• Work order:
Retype every record below exactly as it is written.

(Stored items from a collection)
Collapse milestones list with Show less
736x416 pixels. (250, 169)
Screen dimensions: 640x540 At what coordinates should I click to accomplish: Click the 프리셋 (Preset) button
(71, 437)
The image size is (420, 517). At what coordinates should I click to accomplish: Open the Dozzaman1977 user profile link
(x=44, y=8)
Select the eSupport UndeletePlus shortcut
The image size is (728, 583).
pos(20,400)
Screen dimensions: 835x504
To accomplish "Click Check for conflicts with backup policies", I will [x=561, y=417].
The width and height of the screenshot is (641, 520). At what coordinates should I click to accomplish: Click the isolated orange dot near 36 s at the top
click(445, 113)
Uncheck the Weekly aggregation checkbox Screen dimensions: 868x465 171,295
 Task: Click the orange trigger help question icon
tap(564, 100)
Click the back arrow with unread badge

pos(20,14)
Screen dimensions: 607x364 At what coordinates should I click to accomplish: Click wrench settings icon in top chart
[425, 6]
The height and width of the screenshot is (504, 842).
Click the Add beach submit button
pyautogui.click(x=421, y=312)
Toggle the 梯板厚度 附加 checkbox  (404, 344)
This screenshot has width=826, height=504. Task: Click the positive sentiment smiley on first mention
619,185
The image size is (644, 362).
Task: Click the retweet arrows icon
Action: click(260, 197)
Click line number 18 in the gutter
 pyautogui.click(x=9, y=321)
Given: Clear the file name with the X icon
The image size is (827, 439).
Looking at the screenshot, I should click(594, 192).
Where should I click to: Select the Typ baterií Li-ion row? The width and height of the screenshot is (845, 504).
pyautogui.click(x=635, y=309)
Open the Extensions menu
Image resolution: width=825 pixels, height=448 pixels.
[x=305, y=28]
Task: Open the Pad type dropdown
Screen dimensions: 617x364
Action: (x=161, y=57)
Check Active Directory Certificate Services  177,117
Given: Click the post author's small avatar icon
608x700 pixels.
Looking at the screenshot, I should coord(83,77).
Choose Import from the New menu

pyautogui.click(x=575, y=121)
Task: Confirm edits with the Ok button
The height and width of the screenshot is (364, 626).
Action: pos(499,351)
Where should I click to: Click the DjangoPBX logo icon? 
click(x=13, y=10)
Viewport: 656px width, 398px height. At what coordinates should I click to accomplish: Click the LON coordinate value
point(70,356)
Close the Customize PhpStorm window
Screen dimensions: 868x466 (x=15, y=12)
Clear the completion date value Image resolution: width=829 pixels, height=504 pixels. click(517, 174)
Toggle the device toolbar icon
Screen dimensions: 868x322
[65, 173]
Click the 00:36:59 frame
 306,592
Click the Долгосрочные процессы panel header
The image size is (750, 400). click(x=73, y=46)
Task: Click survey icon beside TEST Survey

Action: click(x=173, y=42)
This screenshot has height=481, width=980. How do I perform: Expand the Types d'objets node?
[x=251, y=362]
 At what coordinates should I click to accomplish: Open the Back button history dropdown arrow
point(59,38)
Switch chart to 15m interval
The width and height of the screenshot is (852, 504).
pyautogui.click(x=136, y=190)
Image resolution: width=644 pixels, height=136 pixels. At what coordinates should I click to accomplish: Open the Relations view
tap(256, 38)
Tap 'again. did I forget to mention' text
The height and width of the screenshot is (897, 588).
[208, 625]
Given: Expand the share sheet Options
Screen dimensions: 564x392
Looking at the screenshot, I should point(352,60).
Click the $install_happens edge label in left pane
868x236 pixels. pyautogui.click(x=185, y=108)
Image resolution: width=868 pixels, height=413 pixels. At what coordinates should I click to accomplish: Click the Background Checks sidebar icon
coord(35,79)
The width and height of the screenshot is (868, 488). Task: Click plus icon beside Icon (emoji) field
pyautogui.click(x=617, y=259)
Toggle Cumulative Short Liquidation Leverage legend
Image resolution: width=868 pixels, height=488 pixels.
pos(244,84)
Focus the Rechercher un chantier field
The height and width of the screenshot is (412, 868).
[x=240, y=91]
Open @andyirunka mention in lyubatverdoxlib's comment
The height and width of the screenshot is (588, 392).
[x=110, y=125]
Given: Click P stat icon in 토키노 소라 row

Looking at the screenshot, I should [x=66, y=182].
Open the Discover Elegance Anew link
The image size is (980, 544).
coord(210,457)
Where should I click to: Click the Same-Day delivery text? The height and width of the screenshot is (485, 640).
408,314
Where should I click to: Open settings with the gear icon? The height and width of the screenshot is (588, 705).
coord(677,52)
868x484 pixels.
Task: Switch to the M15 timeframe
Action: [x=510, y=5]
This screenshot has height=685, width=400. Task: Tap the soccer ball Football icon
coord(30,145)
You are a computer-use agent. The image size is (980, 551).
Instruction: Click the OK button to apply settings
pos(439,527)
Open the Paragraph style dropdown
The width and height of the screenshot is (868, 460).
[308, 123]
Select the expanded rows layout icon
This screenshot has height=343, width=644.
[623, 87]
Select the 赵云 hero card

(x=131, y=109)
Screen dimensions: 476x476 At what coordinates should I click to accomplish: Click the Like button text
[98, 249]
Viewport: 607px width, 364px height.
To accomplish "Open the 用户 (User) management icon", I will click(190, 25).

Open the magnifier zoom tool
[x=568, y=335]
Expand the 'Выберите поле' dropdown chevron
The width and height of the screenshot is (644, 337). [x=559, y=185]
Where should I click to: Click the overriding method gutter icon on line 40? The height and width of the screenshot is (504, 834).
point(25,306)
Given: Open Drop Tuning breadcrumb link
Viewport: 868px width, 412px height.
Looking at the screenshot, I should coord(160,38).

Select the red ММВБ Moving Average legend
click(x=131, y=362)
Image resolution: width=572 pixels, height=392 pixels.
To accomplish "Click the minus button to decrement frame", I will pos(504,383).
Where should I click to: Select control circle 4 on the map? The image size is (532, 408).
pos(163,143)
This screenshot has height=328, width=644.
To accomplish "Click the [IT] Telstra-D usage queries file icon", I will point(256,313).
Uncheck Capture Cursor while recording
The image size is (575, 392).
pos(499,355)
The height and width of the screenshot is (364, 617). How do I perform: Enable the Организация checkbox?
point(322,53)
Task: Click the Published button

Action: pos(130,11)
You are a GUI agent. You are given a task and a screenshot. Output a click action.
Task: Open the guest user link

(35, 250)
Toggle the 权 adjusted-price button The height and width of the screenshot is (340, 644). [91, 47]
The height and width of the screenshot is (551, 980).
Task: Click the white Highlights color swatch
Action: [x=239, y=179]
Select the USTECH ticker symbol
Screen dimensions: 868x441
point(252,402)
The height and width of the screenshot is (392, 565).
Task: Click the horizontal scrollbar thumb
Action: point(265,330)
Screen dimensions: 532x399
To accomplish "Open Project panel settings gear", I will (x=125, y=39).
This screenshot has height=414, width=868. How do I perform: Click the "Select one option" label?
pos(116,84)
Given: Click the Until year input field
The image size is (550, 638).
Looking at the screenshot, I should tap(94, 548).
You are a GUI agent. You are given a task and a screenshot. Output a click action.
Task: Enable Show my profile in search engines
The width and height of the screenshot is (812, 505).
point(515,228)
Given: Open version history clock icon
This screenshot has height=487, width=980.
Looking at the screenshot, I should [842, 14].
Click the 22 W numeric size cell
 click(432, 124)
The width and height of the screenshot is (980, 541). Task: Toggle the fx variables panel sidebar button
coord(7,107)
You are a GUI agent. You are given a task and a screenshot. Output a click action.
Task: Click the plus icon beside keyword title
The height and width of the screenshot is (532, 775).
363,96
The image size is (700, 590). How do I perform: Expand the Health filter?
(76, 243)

• Result below:
Collapse milestones list with Show less
736x416 pixels. (250, 169)
Screen dimensions: 640x540 At what coordinates should I click to accomplish: Click the 프리셋 (Preset) button
(71, 437)
The image size is (420, 517). At what coordinates should I click to accomplish: Open the Dozzaman1977 user profile link
(x=44, y=8)
Select the eSupport UndeletePlus shortcut
The image size is (728, 583).
pos(20,400)
Screen dimensions: 835x504
To accomplish "Click Check for conflicts with backup policies", I will [x=561, y=417].
The width and height of the screenshot is (641, 520). At what coordinates should I click to accomplish: Click the isolated orange dot near 36 s at the top
click(445, 113)
Uncheck the Weekly aggregation checkbox Screen dimensions: 868x465 171,295
 Task: Click the orange trigger help question icon
tap(564, 100)
Click the back arrow with unread badge

pos(20,14)
Screen dimensions: 607x364 At what coordinates should I click to accomplish: Click wrench settings icon in top chart
[425, 6]
The height and width of the screenshot is (504, 842).
Click the Add beach submit button
pyautogui.click(x=421, y=312)
Toggle the 梯板厚度 附加 checkbox  (404, 344)
This screenshot has width=826, height=504. Task: Click the positive sentiment smiley on first mention
619,185
The image size is (644, 362).
Task: Click the retweet arrows icon
Action: click(260, 197)
Click line number 18 in the gutter
 pyautogui.click(x=9, y=321)
Given: Clear the file name with the X icon
The image size is (827, 439).
Looking at the screenshot, I should click(594, 192).
Where should I click to: Select the Typ baterií Li-ion row? The width and height of the screenshot is (845, 504).
pyautogui.click(x=635, y=309)
Open the Extensions menu
Image resolution: width=825 pixels, height=448 pixels.
[x=305, y=28]
Task: Open the Pad type dropdown
Screen dimensions: 617x364
Action: (x=161, y=57)
Check Active Directory Certificate Services  177,117
Given: Click the post author's small avatar icon
608x700 pixels.
Looking at the screenshot, I should coord(83,77).
Choose Import from the New menu

pyautogui.click(x=575, y=121)
Task: Confirm edits with the Ok button
The height and width of the screenshot is (364, 626).
Action: pos(499,351)
Where should I click to: Click the DjangoPBX logo icon? 
click(x=13, y=10)
Viewport: 656px width, 398px height. At what coordinates should I click to accomplish: Click the LON coordinate value
point(70,356)
Close the Customize PhpStorm window
Screen dimensions: 868x466 (x=15, y=12)
Clear the completion date value Image resolution: width=829 pixels, height=504 pixels. click(517, 174)
Toggle the device toolbar icon
Screen dimensions: 868x322
[65, 173]
Click the 00:36:59 frame
 306,592
Click the Долгосрочные процессы panel header
The image size is (750, 400). click(x=73, y=46)
Task: Click survey icon beside TEST Survey

Action: click(x=173, y=42)
This screenshot has height=481, width=980. How do I perform: Expand the Types d'objets node?
[x=251, y=362]
 At what coordinates should I click to accomplish: Open the Back button history dropdown arrow
point(59,38)
Switch chart to 15m interval
The width and height of the screenshot is (852, 504).
pyautogui.click(x=136, y=190)
Image resolution: width=644 pixels, height=136 pixels. At what coordinates should I click to accomplish: Open the Relations view
tap(256, 38)
Tap 'again. did I forget to mention' text
The height and width of the screenshot is (897, 588).
[208, 625]
Given: Expand the share sheet Options
Screen dimensions: 564x392
Looking at the screenshot, I should point(352,60).
Click the $install_happens edge label in left pane
868x236 pixels. pyautogui.click(x=185, y=108)
Image resolution: width=868 pixels, height=413 pixels. At what coordinates should I click to accomplish: Click the Background Checks sidebar icon
coord(35,79)
The width and height of the screenshot is (868, 488). Task: Click plus icon beside Icon (emoji) field
pyautogui.click(x=617, y=259)
Toggle Cumulative Short Liquidation Leverage legend
Image resolution: width=868 pixels, height=488 pixels.
pos(244,84)
Focus the Rechercher un chantier field
The height and width of the screenshot is (412, 868).
[x=240, y=91]
Open @andyirunka mention in lyubatverdoxlib's comment
The height and width of the screenshot is (588, 392).
[x=110, y=125]
Given: Click P stat icon in 토키노 소라 row

Looking at the screenshot, I should [x=66, y=182].
Open the Discover Elegance Anew link
The image size is (980, 544).
coord(210,457)
Where should I click to: Click the Same-Day delivery text? The height and width of the screenshot is (485, 640).
408,314
Where should I click to: Open settings with the gear icon? The height and width of the screenshot is (588, 705).
coord(677,52)
868x484 pixels.
Task: Switch to the M15 timeframe
Action: [x=510, y=5]
This screenshot has height=685, width=400. Task: Tap the soccer ball Football icon
coord(30,145)
You are a computer-use agent. The image size is (980, 551).
Instruction: Click the OK button to apply settings
pos(439,527)
Open the Paragraph style dropdown
The width and height of the screenshot is (868, 460).
[308, 123]
Select the expanded rows layout icon
This screenshot has height=343, width=644.
[623, 87]
Select the 赵云 hero card

(x=131, y=109)
Screen dimensions: 476x476 At what coordinates should I click to accomplish: Click the Like button text
[98, 249]
Viewport: 607px width, 364px height.
To accomplish "Open the 用户 (User) management icon", I will click(190, 25).

Open the magnifier zoom tool
[x=568, y=335]
Expand the 'Выберите поле' dropdown chevron
The width and height of the screenshot is (644, 337). [x=559, y=185]
Where should I click to: Click the overriding method gutter icon on line 40? The height and width of the screenshot is (504, 834).
point(25,306)
Given: Open Drop Tuning breadcrumb link
Viewport: 868px width, 412px height.
Looking at the screenshot, I should coord(160,38).

Select the red ММВБ Moving Average legend
click(x=131, y=362)
Image resolution: width=572 pixels, height=392 pixels.
To accomplish "Click the minus button to decrement frame", I will pos(504,383).
Where should I click to: Select control circle 4 on the map? The image size is (532, 408).
pos(163,143)
This screenshot has height=328, width=644.
To accomplish "Click the [IT] Telstra-D usage queries file icon", I will point(256,313).
Uncheck Capture Cursor while recording
The image size is (575, 392).
pos(499,355)
The height and width of the screenshot is (364, 617). How do I perform: Enable the Организация checkbox?
point(322,53)
Task: Click the Published button

Action: pos(130,11)
You are a GUI agent. You are given a task and a screenshot. Output a click action.
Task: Open the guest user link

(35, 250)
Toggle the 权 adjusted-price button The height and width of the screenshot is (340, 644). [91, 47]
The height and width of the screenshot is (551, 980).
Task: Click the white Highlights color swatch
Action: [x=239, y=179]
Select the USTECH ticker symbol
Screen dimensions: 868x441
point(252,402)
The height and width of the screenshot is (392, 565).
Task: Click the horizontal scrollbar thumb
Action: point(265,330)
Screen dimensions: 532x399
To accomplish "Open Project panel settings gear", I will (x=125, y=39).
This screenshot has height=414, width=868. How do I perform: Click the "Select one option" label?
pos(116,84)
Given: Click the Until year input field
The image size is (550, 638).
Looking at the screenshot, I should tap(94, 548).
You are a GUI agent. You are given a task and a screenshot. Output a click action.
Task: Enable Show my profile in search engines
The width and height of the screenshot is (812, 505).
point(515,228)
Given: Open version history clock icon
This screenshot has height=487, width=980.
Looking at the screenshot, I should [842, 14].
Click the 22 W numeric size cell
 click(432, 124)
The width and height of the screenshot is (980, 541). Task: Toggle the fx variables panel sidebar button
coord(7,107)
You are a GUI agent. You are given a task and a screenshot. Output a click action.
Task: Click the plus icon beside keyword title
The height and width of the screenshot is (532, 775).
363,96
The image size is (700, 590). How do I perform: Expand the Health filter?
(76, 243)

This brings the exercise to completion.